The swimming pool is designed as part of the homestead from the outset, not a retrospective addition. Beneath the suspended vessel sits an integrated sauna, built within the structure and treated as a critical part of the overall plan.
Materials chosen to age into the Malvern Hills
The material palette is chosen for materials that last a lifetime, with the Malvern Hills in mind. The main vessel is clad in copper. The copper reflects the surrounding colours and the changing light of the landscape, so the building looks different throughout the year, bright against winter grass, warm against summer growth, dark in the rain. The hundred-year test runs through every detail. CLT shell. Stone plinth. Silvered Scottish pine cladding. Hemp insulation. A planted sedum roof, materials drawn from the existing palette of the Hills, chosen for how they weather.
A 282 sqm bespoke residence on a defined three-acre parcel within the wider landholding. Curved CLT shell on a stone plinth, silvered timber and copper cladding, planted roof. Designed to last a hundred years.
Planning strategy — rural tourism in a National Landscape
The Ridge is proposed under the rural tourism provisions of the NPPF (paragraphs 88 and 89) and the equivalent rural economy and tourism policies of the South Worcestershire Development Plan. The use is unambiguously sui generis: short-term commercial letting on an exclusive-use, unhosted basis, secured by a planning condition restricting use to short-term tourism only and tying the building's operation to the existing principal residence on the landholding.
Landscape and visual impact are the principal sensitivities. The design responds directly. The hillside-set form, the existing material palette, the retained and reinforced boundary planting, and a Landscape and Visual Impact Assessment together demonstrate that the scheme conserves and enhances the National Landscape, in line with the section 85 duty under the Countryside and Rights of Way Act 2000 and paragraph 187 of the NPPF.
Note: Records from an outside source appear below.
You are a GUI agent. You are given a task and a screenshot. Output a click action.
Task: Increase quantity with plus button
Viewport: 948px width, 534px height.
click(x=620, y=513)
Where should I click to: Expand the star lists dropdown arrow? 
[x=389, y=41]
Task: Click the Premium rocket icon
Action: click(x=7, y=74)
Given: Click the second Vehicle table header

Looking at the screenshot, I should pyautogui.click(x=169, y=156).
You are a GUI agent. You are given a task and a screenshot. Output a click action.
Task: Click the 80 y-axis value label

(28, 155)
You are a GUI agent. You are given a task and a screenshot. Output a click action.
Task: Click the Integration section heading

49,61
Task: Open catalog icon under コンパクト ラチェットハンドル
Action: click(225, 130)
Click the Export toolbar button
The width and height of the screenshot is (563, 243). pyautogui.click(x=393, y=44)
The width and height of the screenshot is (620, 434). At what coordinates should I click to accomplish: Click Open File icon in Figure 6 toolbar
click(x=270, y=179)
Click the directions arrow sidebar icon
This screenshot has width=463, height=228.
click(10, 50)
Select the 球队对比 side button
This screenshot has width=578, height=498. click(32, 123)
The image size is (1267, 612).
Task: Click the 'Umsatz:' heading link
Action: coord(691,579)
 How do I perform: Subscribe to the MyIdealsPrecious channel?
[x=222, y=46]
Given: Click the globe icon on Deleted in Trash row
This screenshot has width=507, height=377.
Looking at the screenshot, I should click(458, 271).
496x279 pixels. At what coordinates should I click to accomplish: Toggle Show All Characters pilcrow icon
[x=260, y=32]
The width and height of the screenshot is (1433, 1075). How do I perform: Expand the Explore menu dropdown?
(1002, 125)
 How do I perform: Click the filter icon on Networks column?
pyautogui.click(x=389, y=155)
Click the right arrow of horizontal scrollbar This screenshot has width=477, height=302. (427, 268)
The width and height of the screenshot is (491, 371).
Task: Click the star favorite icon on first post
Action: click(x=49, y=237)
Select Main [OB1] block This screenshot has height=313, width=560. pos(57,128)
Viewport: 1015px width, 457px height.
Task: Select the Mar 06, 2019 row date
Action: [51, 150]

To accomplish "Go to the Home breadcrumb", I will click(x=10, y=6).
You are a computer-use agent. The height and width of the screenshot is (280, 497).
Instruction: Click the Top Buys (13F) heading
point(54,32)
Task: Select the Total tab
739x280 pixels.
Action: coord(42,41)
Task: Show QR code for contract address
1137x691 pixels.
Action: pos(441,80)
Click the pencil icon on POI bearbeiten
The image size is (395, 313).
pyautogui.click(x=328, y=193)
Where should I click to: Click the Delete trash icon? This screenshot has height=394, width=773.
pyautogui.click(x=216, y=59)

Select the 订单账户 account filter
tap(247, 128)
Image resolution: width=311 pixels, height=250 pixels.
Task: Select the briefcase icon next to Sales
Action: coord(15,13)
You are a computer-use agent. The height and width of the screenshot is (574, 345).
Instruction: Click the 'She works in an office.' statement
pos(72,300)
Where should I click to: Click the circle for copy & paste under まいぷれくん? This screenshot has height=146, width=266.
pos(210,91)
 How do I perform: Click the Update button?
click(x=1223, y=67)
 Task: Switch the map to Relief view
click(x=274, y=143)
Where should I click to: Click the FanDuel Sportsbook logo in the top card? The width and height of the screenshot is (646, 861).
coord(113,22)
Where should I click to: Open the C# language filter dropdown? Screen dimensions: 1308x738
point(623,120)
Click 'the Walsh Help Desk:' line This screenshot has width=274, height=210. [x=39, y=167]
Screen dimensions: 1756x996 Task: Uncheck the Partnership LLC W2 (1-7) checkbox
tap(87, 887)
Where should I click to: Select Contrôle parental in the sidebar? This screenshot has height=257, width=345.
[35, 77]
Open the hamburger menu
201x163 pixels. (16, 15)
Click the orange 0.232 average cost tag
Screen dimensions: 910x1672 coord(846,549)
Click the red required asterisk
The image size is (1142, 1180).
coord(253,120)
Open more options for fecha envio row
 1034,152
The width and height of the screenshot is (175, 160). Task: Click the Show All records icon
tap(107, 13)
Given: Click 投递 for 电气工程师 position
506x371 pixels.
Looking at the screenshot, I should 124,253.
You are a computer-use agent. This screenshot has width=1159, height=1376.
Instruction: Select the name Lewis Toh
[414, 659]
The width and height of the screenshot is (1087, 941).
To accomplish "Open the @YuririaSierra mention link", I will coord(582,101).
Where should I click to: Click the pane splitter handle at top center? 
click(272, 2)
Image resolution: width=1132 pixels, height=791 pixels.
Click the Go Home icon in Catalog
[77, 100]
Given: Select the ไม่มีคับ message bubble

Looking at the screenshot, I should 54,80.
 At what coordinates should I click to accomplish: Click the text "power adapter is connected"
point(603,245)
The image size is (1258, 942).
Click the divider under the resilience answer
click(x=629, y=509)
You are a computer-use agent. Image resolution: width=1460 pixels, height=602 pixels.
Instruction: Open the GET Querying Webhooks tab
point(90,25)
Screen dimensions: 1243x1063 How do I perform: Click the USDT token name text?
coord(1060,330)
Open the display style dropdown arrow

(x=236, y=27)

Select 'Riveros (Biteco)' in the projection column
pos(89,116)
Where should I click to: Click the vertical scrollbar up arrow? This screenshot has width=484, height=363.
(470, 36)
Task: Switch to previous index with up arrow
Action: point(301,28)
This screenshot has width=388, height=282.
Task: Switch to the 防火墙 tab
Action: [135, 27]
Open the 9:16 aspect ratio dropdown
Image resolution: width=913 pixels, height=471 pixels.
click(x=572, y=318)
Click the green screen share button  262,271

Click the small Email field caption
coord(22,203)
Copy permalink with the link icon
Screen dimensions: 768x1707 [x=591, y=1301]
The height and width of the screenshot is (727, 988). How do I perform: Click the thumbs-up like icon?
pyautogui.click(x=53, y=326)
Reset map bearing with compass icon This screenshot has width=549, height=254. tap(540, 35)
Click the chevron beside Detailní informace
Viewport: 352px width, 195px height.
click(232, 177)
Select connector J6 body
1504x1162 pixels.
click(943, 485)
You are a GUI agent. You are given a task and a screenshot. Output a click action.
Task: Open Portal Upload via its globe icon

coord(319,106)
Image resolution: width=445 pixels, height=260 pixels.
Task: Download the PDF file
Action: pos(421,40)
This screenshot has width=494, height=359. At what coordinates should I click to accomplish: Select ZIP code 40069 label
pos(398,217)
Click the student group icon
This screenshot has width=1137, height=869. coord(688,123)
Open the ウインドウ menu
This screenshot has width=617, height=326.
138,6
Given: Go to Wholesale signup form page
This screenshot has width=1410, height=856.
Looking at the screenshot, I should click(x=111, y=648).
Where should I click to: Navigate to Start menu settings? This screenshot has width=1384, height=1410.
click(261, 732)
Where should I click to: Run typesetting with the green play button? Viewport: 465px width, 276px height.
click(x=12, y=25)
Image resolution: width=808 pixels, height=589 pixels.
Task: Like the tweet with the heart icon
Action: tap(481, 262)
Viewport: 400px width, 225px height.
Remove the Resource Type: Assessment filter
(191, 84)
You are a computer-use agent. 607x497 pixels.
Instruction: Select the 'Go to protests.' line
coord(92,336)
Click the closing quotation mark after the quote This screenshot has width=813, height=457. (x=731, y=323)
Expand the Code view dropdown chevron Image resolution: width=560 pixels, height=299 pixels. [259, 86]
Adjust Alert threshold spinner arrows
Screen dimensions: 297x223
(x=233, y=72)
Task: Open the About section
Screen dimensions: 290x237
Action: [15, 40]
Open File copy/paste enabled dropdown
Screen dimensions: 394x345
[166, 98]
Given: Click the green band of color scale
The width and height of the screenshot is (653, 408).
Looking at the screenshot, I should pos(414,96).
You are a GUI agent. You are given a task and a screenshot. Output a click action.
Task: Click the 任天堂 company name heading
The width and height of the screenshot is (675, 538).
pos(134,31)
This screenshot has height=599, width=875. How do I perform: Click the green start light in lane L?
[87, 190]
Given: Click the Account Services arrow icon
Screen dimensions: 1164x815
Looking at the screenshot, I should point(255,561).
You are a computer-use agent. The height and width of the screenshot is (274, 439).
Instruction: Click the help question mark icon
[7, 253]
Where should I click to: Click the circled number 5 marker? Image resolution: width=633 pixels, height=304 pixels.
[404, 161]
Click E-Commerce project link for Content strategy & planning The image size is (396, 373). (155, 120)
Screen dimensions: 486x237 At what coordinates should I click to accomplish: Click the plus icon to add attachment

Built off-site, assembled on the hillside
Much of the building is manufactured off-site in line with Design for Manufacture and Assembly principles, then assembled on the plot. Their principal residence sits on the wider landholding, and a long, disruptive on-site build was never an option. Off-site fabrication protects the landscape during construction and shortens the time the hillside is under disturbance.
Architect and operator
The Ridge is designed by an architect who also operates a successful exclusive-use rental, the Monocoque Cabin, a 2023 Airbnb OMG! Grant winner selected from over 250,000 entries.
Bedroom count, bathroom layout, kitchen flow and outdoor connection are decided with the operator's eye, not just the architect's. Every design decision is read against guest experience and revenue, then held against the architecture.